Exercise description
Each line of the data has to be transcribed exactly.

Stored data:
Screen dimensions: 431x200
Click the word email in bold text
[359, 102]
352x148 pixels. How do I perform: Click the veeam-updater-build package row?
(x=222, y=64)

Reply to the exercise
Screen dimensions: 431x200
Click the word email in bold text
[359, 102]
352x148 pixels. How do I perform: Click the veeam-updater-build package row?
(x=222, y=64)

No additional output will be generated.